#### Given data ####
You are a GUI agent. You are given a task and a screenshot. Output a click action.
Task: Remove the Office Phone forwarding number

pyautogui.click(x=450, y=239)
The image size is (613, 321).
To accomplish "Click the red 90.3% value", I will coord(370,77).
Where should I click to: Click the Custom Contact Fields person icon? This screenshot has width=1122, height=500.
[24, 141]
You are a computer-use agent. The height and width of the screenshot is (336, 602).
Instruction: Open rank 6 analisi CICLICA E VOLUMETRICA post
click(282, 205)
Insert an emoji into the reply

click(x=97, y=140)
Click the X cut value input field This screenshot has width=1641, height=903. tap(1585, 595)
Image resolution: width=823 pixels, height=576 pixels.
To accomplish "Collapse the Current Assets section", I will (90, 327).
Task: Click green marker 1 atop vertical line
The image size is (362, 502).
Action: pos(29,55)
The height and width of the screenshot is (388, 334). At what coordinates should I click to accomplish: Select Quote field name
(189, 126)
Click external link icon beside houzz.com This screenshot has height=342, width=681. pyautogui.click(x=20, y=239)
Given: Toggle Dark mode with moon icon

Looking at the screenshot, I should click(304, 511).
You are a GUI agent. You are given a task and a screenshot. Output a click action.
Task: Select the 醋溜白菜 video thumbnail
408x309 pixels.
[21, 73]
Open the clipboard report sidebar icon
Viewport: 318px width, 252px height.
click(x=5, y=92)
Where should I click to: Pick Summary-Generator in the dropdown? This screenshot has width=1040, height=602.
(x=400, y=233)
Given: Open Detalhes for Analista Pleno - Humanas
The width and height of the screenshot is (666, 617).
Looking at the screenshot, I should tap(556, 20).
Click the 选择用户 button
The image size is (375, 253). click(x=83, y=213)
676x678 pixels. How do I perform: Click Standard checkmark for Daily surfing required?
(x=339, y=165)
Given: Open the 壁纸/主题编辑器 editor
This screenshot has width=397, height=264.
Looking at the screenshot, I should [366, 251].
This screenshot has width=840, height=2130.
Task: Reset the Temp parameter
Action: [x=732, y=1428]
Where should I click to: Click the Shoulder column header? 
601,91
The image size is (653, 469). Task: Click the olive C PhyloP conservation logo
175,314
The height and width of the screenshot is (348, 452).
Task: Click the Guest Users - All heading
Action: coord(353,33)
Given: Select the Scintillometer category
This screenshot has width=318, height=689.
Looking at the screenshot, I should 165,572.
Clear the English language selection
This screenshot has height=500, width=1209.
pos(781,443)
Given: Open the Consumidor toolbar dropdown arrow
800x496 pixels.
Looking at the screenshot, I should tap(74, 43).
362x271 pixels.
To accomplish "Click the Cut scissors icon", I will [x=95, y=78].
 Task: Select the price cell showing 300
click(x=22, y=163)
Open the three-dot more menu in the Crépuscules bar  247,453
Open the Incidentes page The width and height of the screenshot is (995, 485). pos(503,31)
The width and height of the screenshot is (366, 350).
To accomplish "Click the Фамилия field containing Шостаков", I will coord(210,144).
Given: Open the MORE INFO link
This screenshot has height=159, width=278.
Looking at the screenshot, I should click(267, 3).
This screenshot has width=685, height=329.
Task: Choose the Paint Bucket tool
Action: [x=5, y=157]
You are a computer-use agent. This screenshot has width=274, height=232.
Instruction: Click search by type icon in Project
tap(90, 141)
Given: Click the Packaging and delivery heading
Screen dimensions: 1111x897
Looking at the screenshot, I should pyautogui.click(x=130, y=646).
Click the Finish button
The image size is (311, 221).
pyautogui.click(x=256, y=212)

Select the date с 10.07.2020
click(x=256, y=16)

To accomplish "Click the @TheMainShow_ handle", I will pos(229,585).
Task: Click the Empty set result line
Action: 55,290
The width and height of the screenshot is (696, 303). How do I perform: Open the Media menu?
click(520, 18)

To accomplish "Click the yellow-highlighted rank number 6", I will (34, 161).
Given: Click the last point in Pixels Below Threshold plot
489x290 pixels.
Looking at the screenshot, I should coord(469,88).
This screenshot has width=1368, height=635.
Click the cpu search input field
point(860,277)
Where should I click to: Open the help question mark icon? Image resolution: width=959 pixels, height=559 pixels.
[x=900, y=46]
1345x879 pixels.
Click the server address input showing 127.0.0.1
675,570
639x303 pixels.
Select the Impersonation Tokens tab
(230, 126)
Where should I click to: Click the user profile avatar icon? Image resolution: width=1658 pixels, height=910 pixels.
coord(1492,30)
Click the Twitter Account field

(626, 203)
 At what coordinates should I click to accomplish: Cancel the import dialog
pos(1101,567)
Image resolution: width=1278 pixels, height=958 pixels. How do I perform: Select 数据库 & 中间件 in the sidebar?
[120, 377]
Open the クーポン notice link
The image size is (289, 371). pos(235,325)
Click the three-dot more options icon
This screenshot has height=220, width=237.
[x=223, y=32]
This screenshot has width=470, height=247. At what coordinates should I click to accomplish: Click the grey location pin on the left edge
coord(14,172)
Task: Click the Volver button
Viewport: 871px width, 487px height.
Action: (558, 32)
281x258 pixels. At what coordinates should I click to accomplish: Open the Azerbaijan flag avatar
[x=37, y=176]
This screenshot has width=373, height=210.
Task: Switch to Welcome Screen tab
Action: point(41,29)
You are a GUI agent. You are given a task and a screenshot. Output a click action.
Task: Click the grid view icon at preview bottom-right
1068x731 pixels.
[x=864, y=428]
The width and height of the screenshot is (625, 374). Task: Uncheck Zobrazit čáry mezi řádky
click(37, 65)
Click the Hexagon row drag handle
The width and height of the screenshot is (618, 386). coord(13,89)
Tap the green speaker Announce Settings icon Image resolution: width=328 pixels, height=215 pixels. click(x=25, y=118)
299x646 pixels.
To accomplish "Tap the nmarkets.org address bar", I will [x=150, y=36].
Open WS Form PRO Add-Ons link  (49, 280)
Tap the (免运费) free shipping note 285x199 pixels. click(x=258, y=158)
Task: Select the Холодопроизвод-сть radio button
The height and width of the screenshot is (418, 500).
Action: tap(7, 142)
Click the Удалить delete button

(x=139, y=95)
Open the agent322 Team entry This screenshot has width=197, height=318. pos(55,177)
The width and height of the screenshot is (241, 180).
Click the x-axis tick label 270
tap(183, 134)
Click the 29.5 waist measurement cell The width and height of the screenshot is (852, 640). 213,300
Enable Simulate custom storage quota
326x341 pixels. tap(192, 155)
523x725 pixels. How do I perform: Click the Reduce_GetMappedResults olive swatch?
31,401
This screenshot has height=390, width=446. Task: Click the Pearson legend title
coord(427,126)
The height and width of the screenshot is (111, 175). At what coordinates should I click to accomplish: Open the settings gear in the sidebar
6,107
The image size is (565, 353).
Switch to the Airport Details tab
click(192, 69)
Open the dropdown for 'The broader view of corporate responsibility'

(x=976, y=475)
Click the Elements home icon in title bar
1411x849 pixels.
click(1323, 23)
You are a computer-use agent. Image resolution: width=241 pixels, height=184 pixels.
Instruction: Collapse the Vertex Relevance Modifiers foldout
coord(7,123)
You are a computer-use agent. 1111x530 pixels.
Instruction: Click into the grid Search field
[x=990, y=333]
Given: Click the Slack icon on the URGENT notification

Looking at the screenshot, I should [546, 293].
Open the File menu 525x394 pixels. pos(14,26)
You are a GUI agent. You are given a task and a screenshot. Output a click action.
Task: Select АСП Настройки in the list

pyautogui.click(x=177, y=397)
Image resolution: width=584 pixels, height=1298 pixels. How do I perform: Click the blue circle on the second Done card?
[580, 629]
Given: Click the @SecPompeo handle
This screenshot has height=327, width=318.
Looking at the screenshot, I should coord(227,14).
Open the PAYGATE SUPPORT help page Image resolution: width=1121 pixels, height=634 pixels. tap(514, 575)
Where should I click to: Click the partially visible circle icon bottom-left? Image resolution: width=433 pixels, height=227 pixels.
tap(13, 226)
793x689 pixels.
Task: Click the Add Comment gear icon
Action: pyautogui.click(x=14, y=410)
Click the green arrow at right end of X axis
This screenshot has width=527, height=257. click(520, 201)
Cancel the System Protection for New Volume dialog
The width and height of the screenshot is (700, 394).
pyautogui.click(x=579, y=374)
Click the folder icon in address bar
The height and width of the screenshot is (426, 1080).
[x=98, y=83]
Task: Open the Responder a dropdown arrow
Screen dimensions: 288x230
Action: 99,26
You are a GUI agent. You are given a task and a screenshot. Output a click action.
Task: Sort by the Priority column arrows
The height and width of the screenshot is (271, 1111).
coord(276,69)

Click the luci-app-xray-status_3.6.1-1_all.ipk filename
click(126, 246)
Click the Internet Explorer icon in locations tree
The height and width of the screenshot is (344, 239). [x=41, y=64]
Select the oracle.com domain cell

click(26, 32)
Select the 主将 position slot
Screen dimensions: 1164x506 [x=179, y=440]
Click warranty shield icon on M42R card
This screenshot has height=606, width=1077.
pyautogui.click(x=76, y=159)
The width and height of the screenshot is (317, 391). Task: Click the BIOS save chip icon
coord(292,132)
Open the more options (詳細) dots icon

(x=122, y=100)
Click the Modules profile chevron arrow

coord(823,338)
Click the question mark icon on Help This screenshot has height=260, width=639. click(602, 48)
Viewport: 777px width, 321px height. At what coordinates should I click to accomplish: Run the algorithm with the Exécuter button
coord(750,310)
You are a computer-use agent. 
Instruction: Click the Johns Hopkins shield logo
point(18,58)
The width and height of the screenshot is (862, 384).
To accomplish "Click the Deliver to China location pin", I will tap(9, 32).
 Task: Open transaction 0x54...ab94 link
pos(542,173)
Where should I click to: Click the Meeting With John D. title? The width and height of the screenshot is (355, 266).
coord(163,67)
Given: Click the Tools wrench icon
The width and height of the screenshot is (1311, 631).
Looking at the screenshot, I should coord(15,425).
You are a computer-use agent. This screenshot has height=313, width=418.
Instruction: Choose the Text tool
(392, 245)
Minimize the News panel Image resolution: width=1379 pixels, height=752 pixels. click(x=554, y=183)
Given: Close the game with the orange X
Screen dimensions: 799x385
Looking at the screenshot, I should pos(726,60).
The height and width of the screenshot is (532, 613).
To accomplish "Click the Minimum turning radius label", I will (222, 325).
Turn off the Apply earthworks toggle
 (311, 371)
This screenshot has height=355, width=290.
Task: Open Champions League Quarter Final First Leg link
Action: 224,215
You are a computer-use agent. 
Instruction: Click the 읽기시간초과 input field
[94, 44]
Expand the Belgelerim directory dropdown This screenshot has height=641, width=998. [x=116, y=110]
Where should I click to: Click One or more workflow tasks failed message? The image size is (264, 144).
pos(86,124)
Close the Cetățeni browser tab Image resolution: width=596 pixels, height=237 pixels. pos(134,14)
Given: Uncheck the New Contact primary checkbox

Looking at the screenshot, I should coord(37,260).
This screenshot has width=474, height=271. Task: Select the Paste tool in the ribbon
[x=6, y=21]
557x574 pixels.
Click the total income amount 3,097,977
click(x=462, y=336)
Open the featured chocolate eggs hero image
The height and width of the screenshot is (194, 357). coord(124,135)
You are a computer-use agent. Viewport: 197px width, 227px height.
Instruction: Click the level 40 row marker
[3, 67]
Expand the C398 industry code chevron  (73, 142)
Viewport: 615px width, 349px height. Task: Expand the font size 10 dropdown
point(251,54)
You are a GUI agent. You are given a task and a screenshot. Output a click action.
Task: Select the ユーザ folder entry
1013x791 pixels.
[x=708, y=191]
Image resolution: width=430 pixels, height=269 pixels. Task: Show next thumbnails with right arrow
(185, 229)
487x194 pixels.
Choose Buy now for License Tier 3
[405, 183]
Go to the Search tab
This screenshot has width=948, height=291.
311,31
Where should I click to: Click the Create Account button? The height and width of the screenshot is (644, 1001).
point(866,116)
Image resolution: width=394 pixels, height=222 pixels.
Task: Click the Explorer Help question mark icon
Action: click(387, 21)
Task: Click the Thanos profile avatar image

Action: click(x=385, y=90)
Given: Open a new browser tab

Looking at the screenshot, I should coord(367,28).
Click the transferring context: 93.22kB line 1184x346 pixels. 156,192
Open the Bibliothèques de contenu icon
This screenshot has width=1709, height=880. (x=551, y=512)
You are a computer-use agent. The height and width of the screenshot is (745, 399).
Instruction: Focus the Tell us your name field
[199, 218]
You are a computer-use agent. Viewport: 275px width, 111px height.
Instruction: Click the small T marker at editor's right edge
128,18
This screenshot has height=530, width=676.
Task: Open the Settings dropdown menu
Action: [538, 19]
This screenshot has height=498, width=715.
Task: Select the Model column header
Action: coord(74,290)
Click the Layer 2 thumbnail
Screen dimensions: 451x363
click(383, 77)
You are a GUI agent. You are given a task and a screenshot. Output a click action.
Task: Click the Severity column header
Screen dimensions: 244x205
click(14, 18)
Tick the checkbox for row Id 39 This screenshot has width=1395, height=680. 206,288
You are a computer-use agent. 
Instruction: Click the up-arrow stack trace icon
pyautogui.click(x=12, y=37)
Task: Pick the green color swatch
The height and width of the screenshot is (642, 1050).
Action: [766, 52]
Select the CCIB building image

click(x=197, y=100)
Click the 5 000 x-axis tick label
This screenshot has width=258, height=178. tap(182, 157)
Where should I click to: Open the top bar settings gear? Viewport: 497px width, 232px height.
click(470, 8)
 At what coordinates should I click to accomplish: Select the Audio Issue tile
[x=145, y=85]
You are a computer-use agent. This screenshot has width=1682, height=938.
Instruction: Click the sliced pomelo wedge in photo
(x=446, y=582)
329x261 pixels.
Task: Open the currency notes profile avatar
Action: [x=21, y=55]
####
Aim of the task
Going through the records above line by line, count those that hold the word "value", and answer with the number only.

Completed task
2